A partir de ahí, la constante y ascendente desviación bíblica con la inclusión de dogmas mistéricos y un sincretismo pagano cristianizado y multitud de tradiciones humanas que suplantaron la autoridad inapelable de las Sagradas Escrituras, además de perversas connivencias y corruptelas con los poderes políticos de turno.
Todo esto que venimos diciendo está datado en los anales de la historia del cristianismo (ver, por ejemplo, los dos tomos de Catolicismo Romano de D. José Grau, entre otros); pero por encima de todo, quiero manifestar que esta reflexión no oculta una mala intencionalidad hacia nadie en particular, aunque se describan nombres de instituciones centenarias como es la ICR. La prueba del tiempo tiene que estar avalada por la prueba de la verdad que, en este caso, se trata de la Verdad suprema que ni se compra ni se vende al mejor postor.
El tiempo pone a prueba todo lo existente y, en cuanto a nosotros se refiere, tiene dos efectos muy diferentes: que fácilmente nos endurece y difícilmente nos enternece.
El tiempo es implacable, puede ser justo o injusto a la vez con nosotros mismos. El tiempo puede ser nuestro mejor aliado, a la vez que nuestro peor cómplice en las espinosas situaciones de la vida.
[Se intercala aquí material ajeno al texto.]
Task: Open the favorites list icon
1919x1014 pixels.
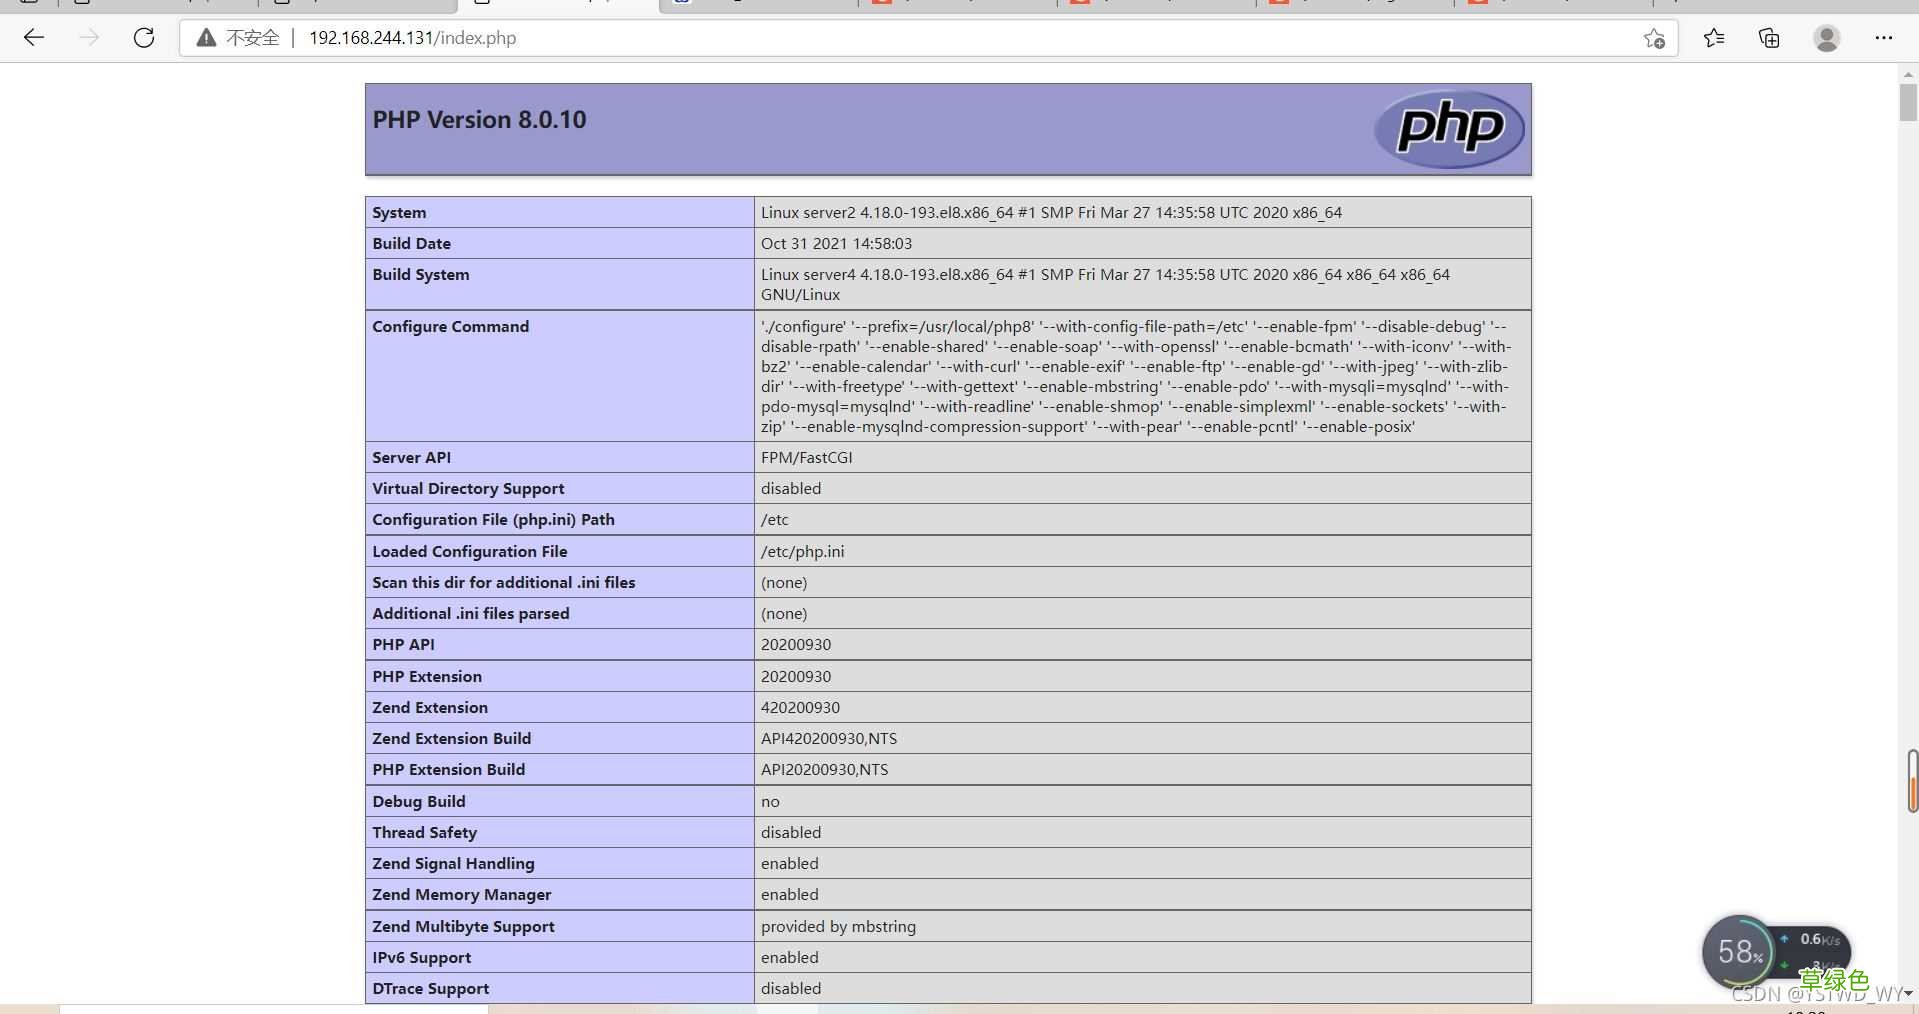Action: click(1714, 38)
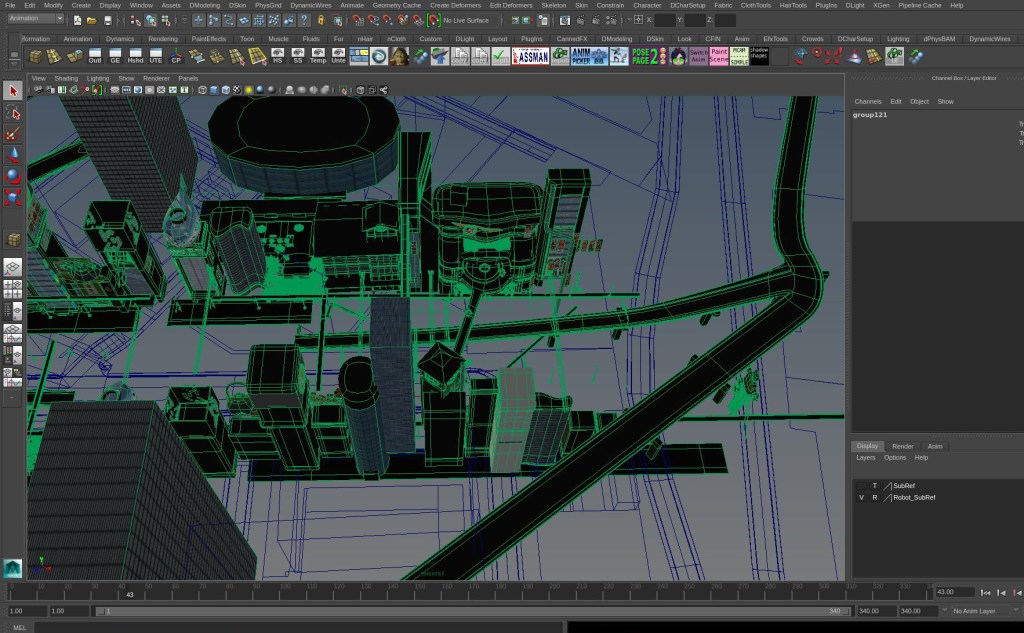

Estas son las paradojas del tiempo cronos que, como nos relata la mitología griega, Cronos (el dios del tiempo) se come a sus hijos para tratar de sobrevivir eternamente y se convierte en un caprichoso del azar para muchos que desconocen al Dios Eterno.
El tiempo es un taller que nos va modelando, en el mejor de los casos, cuando no, deformando por el abandono y la desidia personal, también en el peor de los casos.
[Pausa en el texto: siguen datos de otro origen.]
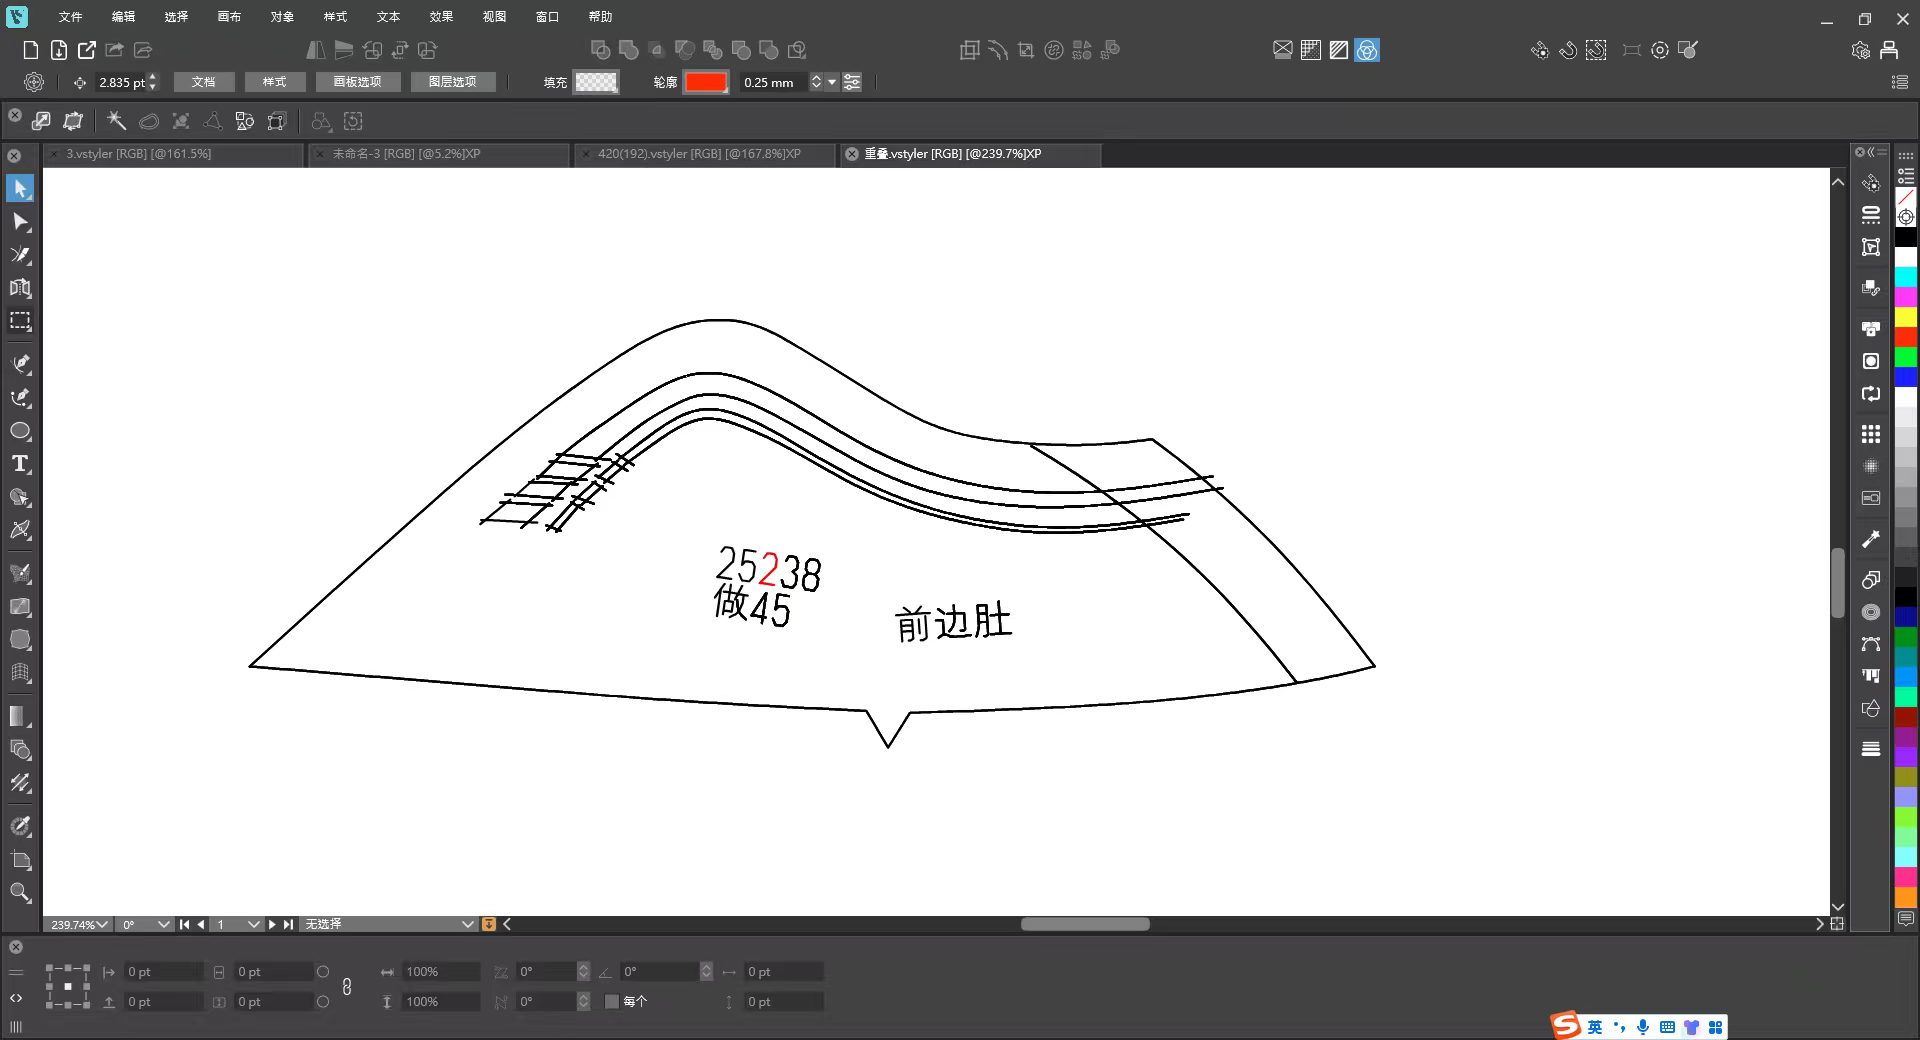Create a new document with the blank page icon
The image size is (1920, 1040).
30,50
La prueba del tiempo y el tiempo que nos pone a prueba para evaluar nuestras verdaderas o incorrectas motivaciones, son el escenario de este breve tránsito experimental por la vida.
Dios es un juez perfecto que observa nuestros comportamientos a través del tiempo y Él juzga con justicia siempre, más allá de nuestra incomprensión ante las complejidades que nos depara la vida.
En el Todopoderoso no hay despropósito alguno, todo está cuidadosamente prediseñado por su ingeniosa sabiduría en nuestro devenir humano; por eso, de nuevo quiero atribuirle a Él y solo a Él toda la gloria y admiración que siempre se merece de parte nuestra.